We are so privileged as South Africans to be able to share in debates with all our citizens who now have equal rights.   On a very personal note it is a very humbling experience as a young lawyer to collect debts.   In about 1965 I vividly remember being approached by one of the persons mentioned in this important article who was indebted to our client, a large bank, and being unable to pay immediately he asked for more time.   I was so impressed by his sincerity and dignity that I persuaded the bank to agree to his terms and all the money was duly recovered.   Just look  at where that man is today.   I am proud of what I did back then when it would have been so easy to take legal action to recover the debt.

Thami Mazwai is the director of the Centre for Small Business Development at the University of Johannesburg.    His article Blacks in business must do it for themselves was first published in Business Day and BDlive yesterday.   Read the entire article by clicking on the link [free registration required].   These are only some random extracts.

TEARS trickled down Ndaba Ntsele’s cheeks last Friday night as he recalled how he had survived from day to day as a young entrepreneur.   Today he runs a business worth more than R2bn.   He is CEO of Pamodzi Holdings, one of the bigger black economic empowerment (BEE) players.

He was being honoured by the Greater Soweto Business Forum for his achievements, the latest being his election as president of the Black Business Council (BBC).   A plea from local business leader Richard Sishuba to tackle the miserable circumstances of township entrepreneurs set the mood for the evening.   Sishuba emphasised that the BBC should ensure that government programmes lift township businesses to higher levels.   He referred to the hawkers just a few streets away that simply cannot make ends meet.   This struck a chord with Ntsele and tears ran down his cheeks as he recalled that he was born two streets away from where the event was held.   It was here that his father and other blacks owned businesses, having started them from scratch.

The government of the day decreed Kliptown a coloured area and blacks were moved to Soweto.   The Ntsele family went to Orlando West — minus their businesses.   But, entrepreneurs that they were, they started new businesses and Ndaba is thus a chip off the old block.   This former traffic policeman and township superintendent’s journey started three decades ago when his small business sold odds and ends.   Ntsele was also one of the young Soweto business people to learn from township business pioneer Richard Maponya, and he drank deep from his experiences.

He rightfully argues that enterprise development must be the cornerstone of black economic development.   He admits that Pamodzi benefited from the ownership leg of broad-based BEE as it bought into a number of corporations.   But, he maintains, enterprise development is the most solid as its graduates have been hardened by reality.   This is the route that the BBC will be forging and it will soon announce a major enterprise programme with the Department of Trade and Industry.   A number of experts are now hammering this initiative into shape.
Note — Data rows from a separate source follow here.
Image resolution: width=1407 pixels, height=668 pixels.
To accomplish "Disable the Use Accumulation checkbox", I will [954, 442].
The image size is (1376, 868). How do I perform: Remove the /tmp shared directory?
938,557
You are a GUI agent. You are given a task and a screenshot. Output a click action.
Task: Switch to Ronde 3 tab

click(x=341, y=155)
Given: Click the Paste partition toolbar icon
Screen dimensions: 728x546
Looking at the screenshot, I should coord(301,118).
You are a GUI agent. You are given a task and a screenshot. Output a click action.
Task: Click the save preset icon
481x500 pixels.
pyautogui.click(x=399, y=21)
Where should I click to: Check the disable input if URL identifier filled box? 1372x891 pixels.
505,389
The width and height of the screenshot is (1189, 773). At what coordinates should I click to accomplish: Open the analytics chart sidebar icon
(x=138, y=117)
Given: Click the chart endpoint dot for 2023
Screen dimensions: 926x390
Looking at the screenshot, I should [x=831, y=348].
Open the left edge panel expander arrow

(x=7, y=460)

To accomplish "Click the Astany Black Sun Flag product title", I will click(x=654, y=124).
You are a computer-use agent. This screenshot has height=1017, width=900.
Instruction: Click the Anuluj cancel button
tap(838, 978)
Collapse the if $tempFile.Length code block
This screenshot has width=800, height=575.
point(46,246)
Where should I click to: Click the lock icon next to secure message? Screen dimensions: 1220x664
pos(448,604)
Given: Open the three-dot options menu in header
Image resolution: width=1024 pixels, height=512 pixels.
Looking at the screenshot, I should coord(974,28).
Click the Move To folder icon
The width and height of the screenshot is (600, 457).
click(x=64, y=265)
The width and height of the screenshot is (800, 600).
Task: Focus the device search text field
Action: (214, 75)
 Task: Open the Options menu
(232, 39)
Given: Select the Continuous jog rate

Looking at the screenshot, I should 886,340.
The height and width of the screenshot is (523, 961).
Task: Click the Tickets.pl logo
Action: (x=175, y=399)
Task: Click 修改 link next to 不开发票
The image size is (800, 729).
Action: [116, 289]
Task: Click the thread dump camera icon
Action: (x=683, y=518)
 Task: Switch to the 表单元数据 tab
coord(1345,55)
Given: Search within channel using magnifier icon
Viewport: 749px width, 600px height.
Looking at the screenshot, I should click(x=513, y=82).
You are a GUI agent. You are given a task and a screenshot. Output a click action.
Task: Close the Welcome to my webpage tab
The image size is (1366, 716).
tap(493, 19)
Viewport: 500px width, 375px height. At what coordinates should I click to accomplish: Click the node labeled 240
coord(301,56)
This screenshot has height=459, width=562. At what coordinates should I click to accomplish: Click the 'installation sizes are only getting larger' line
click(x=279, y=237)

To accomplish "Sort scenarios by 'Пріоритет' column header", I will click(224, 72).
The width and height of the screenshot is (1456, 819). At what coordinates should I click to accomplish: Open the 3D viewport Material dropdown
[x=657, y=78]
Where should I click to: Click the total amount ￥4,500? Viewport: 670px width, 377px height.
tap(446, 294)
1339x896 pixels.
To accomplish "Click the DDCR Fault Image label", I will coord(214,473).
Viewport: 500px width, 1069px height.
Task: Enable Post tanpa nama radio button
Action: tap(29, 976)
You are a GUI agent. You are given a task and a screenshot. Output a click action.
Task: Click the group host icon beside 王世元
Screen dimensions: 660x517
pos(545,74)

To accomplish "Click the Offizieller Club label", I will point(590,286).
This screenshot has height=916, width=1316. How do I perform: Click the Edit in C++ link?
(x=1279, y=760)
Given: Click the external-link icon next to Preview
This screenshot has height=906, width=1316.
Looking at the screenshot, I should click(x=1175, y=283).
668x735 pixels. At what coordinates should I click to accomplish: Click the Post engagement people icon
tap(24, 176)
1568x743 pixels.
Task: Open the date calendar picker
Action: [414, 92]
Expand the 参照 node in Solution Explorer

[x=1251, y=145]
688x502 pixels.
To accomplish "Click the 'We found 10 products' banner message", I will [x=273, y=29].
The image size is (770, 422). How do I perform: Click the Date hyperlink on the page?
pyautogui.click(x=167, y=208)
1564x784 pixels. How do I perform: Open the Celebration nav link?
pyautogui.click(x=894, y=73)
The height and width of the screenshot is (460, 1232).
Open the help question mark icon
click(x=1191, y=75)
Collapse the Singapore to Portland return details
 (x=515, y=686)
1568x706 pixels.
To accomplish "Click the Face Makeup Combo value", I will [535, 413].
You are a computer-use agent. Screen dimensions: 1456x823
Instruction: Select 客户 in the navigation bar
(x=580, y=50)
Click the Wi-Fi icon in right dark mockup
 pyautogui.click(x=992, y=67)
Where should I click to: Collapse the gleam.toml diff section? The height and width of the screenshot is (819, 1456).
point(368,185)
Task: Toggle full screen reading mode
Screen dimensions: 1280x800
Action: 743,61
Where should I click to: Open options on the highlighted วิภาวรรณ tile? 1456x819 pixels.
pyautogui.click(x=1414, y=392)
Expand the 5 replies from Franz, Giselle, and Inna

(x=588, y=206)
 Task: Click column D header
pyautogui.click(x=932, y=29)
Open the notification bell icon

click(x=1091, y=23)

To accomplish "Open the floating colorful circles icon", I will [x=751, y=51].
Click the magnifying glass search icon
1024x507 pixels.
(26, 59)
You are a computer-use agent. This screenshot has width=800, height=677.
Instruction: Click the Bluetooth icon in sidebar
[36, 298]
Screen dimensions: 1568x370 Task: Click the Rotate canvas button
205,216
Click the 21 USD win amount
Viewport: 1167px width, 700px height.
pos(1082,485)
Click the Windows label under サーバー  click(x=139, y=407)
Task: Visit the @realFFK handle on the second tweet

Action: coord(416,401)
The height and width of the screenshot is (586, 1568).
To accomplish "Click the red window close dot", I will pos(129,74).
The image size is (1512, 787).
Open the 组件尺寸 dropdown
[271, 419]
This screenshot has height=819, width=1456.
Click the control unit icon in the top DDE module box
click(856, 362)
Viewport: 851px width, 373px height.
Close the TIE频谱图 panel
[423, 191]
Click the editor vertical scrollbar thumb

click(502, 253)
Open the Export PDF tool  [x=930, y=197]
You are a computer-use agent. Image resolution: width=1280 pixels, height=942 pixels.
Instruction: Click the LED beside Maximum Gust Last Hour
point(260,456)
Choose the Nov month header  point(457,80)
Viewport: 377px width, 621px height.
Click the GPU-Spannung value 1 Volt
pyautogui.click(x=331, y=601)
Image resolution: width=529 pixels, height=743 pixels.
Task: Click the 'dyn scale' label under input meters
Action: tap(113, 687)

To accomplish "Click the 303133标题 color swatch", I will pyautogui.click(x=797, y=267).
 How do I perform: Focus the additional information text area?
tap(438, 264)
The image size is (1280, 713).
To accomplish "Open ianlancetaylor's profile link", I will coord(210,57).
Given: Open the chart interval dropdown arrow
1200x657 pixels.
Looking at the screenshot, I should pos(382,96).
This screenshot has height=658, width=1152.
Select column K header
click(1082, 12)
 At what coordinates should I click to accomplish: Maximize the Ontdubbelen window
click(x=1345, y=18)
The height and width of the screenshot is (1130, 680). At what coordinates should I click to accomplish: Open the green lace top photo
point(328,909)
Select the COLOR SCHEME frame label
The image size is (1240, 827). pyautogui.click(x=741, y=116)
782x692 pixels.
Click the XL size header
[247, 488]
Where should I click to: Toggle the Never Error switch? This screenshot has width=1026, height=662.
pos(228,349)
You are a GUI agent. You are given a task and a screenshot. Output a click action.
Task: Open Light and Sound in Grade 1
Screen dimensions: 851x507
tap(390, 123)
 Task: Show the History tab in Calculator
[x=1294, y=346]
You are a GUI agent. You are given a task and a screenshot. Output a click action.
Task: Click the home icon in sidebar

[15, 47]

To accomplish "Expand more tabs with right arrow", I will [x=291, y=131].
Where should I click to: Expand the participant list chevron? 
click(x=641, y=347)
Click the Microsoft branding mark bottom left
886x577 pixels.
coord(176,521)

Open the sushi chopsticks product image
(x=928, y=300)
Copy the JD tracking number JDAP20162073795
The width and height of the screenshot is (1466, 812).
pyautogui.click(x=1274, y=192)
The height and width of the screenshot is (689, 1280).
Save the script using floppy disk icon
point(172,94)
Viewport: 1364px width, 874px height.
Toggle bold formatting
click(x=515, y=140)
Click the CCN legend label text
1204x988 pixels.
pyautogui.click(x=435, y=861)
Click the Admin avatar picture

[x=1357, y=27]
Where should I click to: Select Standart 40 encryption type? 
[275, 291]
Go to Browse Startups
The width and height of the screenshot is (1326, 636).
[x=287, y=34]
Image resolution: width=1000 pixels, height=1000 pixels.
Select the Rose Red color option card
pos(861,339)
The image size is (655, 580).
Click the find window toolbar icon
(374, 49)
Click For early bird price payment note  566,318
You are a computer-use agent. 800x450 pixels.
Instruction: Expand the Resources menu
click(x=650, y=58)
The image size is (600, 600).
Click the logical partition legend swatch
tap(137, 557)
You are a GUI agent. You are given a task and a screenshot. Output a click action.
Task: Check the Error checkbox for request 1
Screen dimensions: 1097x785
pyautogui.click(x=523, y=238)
Friday night was also an evening in which Soweto business accepted that it holds the key to the area’s socioeconomic revival.   For once, there was no reference to what national, provincial or local government is doing or not doing.   The expectations in black communities about what the government should be doing for them are frightening.   The ruling party is to blame for this as it cultivated this entitlement syndrome.   While it made sense in 1994 for the African National Congress, straight from the liberation struggle, to assure the black community that things were going to change, it went overboard and virtually recreated itself as the sole provider of everything, including jobs.   Fortunately, the penny is now dropping that this is not possible.